**TASK GOAL**
Rewrite the stretch below, from the line that contains "Open the CFR Cluj - FC Voluntari match" through the line that contains "I will point(907,154).", swapping "scrollbar" for "scroll bar" and changing nothing else. Give only those lines.

**RECORDS FOR THIS TASK**
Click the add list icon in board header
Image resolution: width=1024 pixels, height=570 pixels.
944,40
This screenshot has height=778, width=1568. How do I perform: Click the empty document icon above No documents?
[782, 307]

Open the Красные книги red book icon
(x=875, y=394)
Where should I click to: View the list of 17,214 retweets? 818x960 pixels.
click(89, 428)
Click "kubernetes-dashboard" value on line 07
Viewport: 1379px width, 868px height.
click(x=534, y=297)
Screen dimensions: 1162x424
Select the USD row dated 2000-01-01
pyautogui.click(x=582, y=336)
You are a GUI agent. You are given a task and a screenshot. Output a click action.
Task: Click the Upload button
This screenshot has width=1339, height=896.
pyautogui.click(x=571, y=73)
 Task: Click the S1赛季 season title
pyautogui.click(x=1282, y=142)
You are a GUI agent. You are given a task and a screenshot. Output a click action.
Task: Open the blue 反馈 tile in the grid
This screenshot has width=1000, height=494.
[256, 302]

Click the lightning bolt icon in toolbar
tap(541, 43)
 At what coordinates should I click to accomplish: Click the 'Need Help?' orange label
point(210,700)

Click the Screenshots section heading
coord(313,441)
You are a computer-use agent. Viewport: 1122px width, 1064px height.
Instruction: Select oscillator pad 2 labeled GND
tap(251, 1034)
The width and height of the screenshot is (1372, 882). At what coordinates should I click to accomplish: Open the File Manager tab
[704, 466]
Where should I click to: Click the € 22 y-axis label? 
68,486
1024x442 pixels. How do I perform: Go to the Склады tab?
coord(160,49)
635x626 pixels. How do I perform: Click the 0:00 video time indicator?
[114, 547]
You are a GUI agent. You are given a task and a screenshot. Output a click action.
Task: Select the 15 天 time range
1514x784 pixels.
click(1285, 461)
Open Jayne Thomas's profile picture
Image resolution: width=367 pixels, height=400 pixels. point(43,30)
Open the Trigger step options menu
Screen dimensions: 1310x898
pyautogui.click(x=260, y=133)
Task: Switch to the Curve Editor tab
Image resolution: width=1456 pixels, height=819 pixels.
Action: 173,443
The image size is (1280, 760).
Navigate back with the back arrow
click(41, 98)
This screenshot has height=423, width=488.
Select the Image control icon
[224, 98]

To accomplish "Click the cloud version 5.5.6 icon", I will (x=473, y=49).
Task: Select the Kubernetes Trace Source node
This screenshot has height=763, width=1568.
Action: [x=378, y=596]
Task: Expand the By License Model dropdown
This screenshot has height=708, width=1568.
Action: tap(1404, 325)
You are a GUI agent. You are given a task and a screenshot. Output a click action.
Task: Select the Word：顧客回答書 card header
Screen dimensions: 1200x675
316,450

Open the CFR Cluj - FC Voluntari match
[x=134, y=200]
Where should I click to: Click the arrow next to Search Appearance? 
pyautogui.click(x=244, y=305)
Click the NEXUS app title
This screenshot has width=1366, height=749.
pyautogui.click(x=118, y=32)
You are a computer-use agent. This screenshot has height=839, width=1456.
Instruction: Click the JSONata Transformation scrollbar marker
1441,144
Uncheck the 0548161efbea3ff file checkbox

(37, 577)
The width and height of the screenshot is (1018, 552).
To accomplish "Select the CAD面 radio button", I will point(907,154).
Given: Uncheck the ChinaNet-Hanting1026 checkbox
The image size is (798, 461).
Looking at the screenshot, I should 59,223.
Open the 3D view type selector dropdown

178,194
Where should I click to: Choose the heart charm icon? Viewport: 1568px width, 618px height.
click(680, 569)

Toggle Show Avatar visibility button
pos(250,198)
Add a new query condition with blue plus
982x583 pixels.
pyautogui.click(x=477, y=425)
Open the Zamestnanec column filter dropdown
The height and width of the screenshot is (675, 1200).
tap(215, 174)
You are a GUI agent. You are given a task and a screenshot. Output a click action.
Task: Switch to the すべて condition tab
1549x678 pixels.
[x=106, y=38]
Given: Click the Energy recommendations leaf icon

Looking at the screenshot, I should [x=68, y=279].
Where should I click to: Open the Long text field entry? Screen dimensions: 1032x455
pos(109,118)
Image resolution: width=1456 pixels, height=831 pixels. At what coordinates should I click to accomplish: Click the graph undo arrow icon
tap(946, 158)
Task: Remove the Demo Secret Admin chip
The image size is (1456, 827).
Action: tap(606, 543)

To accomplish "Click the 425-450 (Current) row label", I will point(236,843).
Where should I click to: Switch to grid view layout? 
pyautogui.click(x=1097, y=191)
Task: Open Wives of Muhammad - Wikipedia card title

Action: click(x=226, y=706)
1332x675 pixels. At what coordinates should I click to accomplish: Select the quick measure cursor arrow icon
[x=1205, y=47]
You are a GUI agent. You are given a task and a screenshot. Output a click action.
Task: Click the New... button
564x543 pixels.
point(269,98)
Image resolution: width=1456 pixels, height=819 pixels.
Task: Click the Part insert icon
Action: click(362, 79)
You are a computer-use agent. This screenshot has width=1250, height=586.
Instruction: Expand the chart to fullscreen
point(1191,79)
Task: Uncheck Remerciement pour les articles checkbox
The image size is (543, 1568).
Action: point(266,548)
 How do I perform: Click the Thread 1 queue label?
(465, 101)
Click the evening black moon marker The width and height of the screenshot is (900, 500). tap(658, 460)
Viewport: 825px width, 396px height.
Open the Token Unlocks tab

**FINISHED ANSWER**
Open the CFR Cluj - FC Voluntari match
[x=134, y=200]
Where should I click to: Click the arrow next to Search Appearance? 
pyautogui.click(x=244, y=305)
Click the NEXUS app title
This screenshot has width=1366, height=749.
pyautogui.click(x=118, y=32)
You are a computer-use agent. This screenshot has height=839, width=1456.
Instruction: Click the JSONata Transformation scroll bar marker
1441,144
Uncheck the 0548161efbea3ff file checkbox

(37, 577)
The width and height of the screenshot is (1018, 552).
To accomplish "Select the CAD面 radio button", I will point(907,154).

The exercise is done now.